There are four reports in literature on small lymphocytic B-cell lymphoma (SLL-B/CLL-B), coexisting with cancers or thyroiditis [8, 1214]. Two of the cases described in literature involved the coexistence of SLL-B/CLL-B and papillary cancer or papillary and medullary cancer of the thyroid gland [12, 13]. In the remaining two cases described by Shin et al. [8] and Trümper et al. [14], the development of lymphoma of the thyroid gland was preceded by autoimmune thyroiditis with elevated levels of anti-thyroid peroxidase antibodies and anti-thyroglobulin antibodies [8, 14]. Flow cytometry performed in these cases and in our patient showed similar expression of B-cell antibodies: CD20, CD19, CD5, and CD23. Although our patient did not present biochemical data indicative of autoimmune thyroiditis, ultrasound image of left thyroid lobe might have suggested such diagnosis. It should be emphasized that the diagnosis of lymphoma based on fine needle aspiration biopsy is not always possible; it may be especially difficult to establish its histologic subtype and, consequently, to decide about further treatment and prognosis. Core-needle biopsy, or intraoperative sampling of the specimens, is recommended [1, 15]. Immunohistochemistry and flow cytometry are useful for the differentiation between Hashimoto’s thyroiditis, lymphoma, and poorly differentiated or anaplastic cancer of the thyroid. It is easier to arrive at the final diagnosis of focal thyroid lesions, if the patient already has the history of CLL-B, as it was the case in our patient. It may also happen that thyroid changes are diagnosed first and only later the diagnosis of SLL-B/CLL-B is established [8, 12].

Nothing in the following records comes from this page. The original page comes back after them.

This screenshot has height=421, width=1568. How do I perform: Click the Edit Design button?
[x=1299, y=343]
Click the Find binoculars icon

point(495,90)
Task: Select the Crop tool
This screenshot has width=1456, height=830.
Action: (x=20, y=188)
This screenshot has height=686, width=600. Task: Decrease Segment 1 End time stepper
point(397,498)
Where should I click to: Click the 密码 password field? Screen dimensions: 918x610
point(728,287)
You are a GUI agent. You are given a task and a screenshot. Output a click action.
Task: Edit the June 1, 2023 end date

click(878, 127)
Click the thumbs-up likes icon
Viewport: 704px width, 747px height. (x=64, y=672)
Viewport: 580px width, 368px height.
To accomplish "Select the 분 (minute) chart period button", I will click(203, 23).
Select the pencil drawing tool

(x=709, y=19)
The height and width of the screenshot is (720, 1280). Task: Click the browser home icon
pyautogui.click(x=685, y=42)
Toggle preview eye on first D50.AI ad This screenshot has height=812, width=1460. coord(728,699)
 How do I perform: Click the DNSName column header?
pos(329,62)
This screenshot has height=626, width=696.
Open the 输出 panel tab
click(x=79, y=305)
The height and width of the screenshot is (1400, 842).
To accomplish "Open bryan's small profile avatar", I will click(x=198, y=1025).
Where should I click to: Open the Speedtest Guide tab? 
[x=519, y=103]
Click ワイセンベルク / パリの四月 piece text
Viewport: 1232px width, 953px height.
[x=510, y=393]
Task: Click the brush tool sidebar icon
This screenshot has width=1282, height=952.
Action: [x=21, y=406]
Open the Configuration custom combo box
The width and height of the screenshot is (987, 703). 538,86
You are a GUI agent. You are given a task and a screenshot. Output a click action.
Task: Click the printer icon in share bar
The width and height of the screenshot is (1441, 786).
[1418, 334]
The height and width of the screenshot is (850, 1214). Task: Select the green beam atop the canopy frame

The treatment of primary lymphomas of the thyroid gland, as well as infiltration changes associated with CLL-B, remains controversial. The recommended strategy includes chemotherapy, radiotherapy, and in particular cases also surgery and immunochemotherapy with monoclonal antibodies. Our patient did not respond to chemotherapy and progression of the disease was observed during treatment. Because of genetic background of the disease (17p13 deletion TP53 gene), alemtuzumab (anti-CD52 monoclonal antibody) was started. Nearly 5% of patients show 17p13 deletion at the time of CLL-B diagnosis, but during the course of the disease 17p13 deletion is found in almost 50% of the patients. These genetic changes are associated with the resistance to standard treatment and they are an unfavorable prognostic factor [16, 17]. The use of alemtuzumab in patients with CLL-B and 17p13 deletion caused positive response only in 40% patients [18]. This drug is also recommended in patients with CLL-B and other genetic disorders, e.g. 11q22 deletion (positive response in 27% patients) [19]. In our patient, alemtuzumab treatment did not result in the regression of thyroid lesions, despite good initial response to the treatment as was reflected in the reduced size of lymph nodes. Dynamic progression of the disease and 15-month long survival despite treatment are likely to be associated with genetic background of the disease, the presence of TP53 gene mutation – 17p deletion, which, as many authors emphasize, is an unfavorable prognostic factor.

Conclusions

The occurrence of small lymphocytic B-cell lymphoma (SLL-B) in the thyroid gland associated with CLL-B may not be preceded by autoimmune thyroiditis (Hashimoto’s thyroiditis).

Thyroid lesions associated with SLL-B/CLL-B do not respond to treatment (chemotherapy and immunochemotherapy – with alemtuzumab).

The presence of 17p deletion is an unfavorable prognostic factor in patients with SLL-B/CLL-B.